Trois fois 20 ans

Affiche Trois fois 20 ans
Réalisé par Julie Gavras
Pays de production France, Belgique, Grande-Bretagne
Année 2011
Durée
Musique Sodi Marciszewer
Genre Comédie dramatique, Comédie, Romance
Distributeur Gaumont Distribution
Acteurs William Hurt, Isabella Rossellini, Doreen Mantle, Kate Ashfield, Aidan McArdle
N° cinéfeuilles 641
Bande annonce (Allociné)

Critique

Sur le plan personnel ou conjugal, la retraite qui se profile fait souvent peur. Et c’est l’intérêt de ce film d’examiner ce que cela signifie concrètement pour deux êtres qui jusque-là avaient su tisser leur relation. Pourtant, tout à coup, ils peinent.

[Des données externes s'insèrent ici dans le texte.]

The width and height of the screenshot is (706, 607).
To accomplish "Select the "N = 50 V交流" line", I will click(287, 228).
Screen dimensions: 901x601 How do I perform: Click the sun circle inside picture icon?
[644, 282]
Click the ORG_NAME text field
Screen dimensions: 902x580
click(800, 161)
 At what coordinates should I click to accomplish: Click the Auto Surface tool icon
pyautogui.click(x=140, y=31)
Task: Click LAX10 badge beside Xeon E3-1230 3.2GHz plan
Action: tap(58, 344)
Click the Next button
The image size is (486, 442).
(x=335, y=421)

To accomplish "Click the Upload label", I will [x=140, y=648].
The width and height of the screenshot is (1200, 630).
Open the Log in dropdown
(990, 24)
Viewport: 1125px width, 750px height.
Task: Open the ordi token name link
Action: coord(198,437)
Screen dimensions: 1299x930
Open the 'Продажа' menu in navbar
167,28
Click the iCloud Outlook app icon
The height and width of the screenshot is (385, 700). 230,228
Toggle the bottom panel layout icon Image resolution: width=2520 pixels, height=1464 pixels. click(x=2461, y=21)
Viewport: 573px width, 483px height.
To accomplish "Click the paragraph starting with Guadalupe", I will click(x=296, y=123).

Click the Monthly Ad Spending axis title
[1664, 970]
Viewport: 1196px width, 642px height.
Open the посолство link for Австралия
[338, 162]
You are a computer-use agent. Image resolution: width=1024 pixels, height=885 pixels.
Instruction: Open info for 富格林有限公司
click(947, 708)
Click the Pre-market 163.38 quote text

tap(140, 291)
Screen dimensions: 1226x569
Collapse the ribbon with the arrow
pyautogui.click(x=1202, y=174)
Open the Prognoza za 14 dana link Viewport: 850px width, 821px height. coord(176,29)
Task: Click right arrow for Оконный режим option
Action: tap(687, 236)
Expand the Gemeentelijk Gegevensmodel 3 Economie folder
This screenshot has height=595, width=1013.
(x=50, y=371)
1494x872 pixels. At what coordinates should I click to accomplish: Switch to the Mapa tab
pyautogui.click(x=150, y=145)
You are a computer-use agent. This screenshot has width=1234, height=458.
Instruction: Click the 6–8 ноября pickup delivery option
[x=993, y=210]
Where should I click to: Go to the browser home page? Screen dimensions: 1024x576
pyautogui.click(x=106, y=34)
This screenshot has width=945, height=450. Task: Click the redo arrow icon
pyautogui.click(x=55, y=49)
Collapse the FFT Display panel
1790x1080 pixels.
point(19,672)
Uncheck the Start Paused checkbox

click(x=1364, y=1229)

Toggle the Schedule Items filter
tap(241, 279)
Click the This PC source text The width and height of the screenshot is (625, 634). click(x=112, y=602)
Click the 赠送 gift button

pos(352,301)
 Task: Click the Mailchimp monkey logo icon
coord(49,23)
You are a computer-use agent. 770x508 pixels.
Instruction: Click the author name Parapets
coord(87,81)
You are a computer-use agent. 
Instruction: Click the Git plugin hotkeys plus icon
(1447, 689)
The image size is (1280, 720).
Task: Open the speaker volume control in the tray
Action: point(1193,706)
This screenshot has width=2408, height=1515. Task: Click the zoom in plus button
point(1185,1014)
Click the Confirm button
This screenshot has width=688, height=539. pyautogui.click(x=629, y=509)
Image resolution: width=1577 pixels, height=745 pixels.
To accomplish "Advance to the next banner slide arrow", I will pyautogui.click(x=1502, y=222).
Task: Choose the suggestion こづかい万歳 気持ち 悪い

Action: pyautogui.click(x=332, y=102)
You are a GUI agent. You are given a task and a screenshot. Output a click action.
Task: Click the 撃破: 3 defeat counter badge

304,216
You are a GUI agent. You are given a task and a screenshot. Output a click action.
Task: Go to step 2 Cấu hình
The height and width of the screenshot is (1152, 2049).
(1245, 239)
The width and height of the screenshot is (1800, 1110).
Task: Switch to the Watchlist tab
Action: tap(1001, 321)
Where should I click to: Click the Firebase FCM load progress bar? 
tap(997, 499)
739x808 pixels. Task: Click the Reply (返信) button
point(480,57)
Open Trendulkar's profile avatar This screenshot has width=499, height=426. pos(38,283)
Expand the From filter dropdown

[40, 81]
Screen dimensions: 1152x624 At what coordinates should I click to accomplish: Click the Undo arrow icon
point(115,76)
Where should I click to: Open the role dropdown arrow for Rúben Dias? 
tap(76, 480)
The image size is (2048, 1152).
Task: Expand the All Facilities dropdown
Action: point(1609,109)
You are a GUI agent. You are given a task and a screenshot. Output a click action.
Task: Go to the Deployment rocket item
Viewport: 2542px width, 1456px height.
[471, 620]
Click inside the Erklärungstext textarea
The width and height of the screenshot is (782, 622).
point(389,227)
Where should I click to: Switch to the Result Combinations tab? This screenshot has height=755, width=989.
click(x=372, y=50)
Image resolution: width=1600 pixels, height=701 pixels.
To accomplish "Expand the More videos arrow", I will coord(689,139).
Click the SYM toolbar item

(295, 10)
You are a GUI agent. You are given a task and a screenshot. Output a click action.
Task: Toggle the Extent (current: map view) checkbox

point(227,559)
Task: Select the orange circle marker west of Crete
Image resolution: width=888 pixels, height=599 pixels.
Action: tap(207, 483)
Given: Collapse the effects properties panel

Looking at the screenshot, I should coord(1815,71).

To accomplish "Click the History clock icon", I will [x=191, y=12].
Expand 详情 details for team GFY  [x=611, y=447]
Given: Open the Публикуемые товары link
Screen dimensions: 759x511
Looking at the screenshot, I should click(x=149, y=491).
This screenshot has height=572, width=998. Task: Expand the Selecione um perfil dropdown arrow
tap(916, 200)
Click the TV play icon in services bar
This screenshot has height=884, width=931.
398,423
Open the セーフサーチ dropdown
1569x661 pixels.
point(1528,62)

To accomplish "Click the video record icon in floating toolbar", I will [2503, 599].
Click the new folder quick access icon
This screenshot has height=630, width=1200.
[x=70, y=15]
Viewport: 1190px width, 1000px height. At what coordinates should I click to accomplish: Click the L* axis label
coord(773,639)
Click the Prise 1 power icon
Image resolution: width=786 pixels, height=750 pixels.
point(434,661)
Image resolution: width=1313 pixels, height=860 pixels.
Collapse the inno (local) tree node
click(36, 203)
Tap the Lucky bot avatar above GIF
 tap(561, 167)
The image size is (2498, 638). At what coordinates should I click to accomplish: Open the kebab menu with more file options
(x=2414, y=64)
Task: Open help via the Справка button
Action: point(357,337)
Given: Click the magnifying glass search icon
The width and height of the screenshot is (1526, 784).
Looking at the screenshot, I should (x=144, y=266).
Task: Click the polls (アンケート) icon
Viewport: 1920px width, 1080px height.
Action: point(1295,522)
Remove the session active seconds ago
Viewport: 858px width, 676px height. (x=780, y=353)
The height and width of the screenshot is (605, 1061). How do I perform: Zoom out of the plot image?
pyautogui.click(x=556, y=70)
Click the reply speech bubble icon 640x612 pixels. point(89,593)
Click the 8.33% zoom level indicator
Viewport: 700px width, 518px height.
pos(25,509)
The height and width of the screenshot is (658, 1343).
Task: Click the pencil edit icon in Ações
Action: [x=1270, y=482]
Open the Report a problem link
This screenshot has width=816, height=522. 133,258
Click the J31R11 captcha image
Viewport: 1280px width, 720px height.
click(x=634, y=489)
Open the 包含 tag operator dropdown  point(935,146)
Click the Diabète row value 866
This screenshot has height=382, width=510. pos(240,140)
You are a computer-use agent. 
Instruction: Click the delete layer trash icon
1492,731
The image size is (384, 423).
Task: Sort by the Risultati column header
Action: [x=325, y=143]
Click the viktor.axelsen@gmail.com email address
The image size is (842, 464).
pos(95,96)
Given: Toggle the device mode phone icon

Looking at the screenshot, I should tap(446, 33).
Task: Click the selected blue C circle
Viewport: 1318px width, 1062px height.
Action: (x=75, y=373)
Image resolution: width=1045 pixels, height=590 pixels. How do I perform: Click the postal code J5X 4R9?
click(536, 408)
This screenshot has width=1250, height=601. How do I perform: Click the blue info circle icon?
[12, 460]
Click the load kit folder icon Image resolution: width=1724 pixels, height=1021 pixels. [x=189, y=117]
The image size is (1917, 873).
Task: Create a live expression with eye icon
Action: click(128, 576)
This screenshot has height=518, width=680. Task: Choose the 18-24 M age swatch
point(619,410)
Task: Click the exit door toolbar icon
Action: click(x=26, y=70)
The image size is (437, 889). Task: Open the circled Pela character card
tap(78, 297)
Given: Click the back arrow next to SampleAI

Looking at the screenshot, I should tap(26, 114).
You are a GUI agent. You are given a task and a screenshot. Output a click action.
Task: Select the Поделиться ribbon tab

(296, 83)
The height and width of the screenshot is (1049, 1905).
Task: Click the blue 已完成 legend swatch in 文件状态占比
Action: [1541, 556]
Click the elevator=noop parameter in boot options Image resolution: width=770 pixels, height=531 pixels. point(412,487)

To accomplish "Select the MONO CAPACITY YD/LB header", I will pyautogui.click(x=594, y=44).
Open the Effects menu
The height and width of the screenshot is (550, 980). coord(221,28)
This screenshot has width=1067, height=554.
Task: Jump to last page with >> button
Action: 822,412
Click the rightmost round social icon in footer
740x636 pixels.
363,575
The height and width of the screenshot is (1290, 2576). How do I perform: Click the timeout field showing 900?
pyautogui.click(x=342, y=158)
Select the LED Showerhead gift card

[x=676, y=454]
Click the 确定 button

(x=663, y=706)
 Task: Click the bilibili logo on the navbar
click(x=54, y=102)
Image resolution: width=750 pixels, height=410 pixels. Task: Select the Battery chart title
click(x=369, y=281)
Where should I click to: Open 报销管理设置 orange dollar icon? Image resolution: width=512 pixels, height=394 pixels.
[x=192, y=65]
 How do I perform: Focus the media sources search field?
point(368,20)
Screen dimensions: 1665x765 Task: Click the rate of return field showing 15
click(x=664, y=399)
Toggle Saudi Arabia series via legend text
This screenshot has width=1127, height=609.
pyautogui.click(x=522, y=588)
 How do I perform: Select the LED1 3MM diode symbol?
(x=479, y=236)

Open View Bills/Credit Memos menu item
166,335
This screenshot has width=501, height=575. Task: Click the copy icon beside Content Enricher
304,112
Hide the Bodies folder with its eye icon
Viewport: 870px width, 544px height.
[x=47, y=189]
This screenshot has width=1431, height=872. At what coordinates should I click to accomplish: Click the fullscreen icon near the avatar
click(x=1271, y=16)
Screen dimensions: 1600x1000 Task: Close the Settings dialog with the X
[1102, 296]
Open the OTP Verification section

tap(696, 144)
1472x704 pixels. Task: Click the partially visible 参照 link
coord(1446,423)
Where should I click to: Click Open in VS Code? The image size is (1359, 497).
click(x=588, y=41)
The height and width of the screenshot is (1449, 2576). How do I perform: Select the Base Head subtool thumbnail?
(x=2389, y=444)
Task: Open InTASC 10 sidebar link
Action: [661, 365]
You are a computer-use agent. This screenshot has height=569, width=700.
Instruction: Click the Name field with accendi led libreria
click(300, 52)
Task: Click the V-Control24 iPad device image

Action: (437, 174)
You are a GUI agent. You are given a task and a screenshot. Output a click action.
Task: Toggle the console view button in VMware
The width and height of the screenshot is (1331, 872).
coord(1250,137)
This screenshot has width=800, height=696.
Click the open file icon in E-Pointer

«Mourir, cela n’est rien, mais vieillir.» Dans une société où l’on est considéré comme vieux et qualifié de senior, au moins à partir de 60 ans, il est de moins en moins simple d’atteindre cette étape. Mary et Adam sont dans ces eaux-là et vient le temps de repenser leur couple. Elle gère brillamment enfants, petits-enfants, travail et amis avec son cortège de joies et de soucis, lui est au faîte de sa carrière professionnelle d’architecte. D’ailleurs, le prix qui vient de lui être décerné ressemble à un embaumement. Vieillir et en prendre conscience débouche donc sur une véritable crise de croissance, tant individuelle que conjugale. Vérifier que l’on peut encore séduire, créer, entreprendre et s’engager une nouvelle fois dans un stimulant projet professionnel, tout cela paraît nécessaire, comme pour bien (dé)montrer - moins aux autres qu’à soi-même - que l’on n’est pas vieux. En conséquence, le «jeunisme» de l’un et la volonté excessive de bien faire de l’autre génèrent plus de problèmes qu’ils n’en résolvent. Clash et séparation apparaissent inéluctables au «vieux» couple, à moins que la vie ou la mort ne déroute ce fatal glissement.

Magnifiquement porté par Isabella Rossellini (Mary) et William Hurt (Adam) et d’excellents acteurs pour les rôles secondaires, ce film aborde avec pudeur et humour les défis auxquels sont confrontés bien des couples qui, une fois les enfants élevés et indépendants, doivent trouver une nouvelle place, face aux autres et à eux-mêmes. Un temps différent s’offre à eux, non pas un temps de repli, de qualité inférieure aux précédents, mais un temps autre et donc porteur de nouvelles découvertes.

Dans une scène clé, Mary et Adam sont appelés concrètement, physiquement, à se regarder autrement et à redécouvrir l’altérité de leur conjoint, et donc la promesse de nouveaux partages non rongés par l’habitude. En quelques regards, tout est dit.

Cette réalisation se présente comme un écho, moins achevé et quelque peu scolaire, du film de Mike Leigh ANOTHER YEAR, ce qui n’empêche pas de l’apprécier, bien au contraire. Point de vue de femme, ce film soulève bien des questions que les spectateurs garderont en mémoire, soit parce qu’ils font face à des défis analogues à ceux que rencontrent Mary et Adam, soit parce qu’ils ont l’âge de leurs enfants et sont quelque peu inquiets de la façon dont leurs parents semblent aborder cette étape de leurs existences.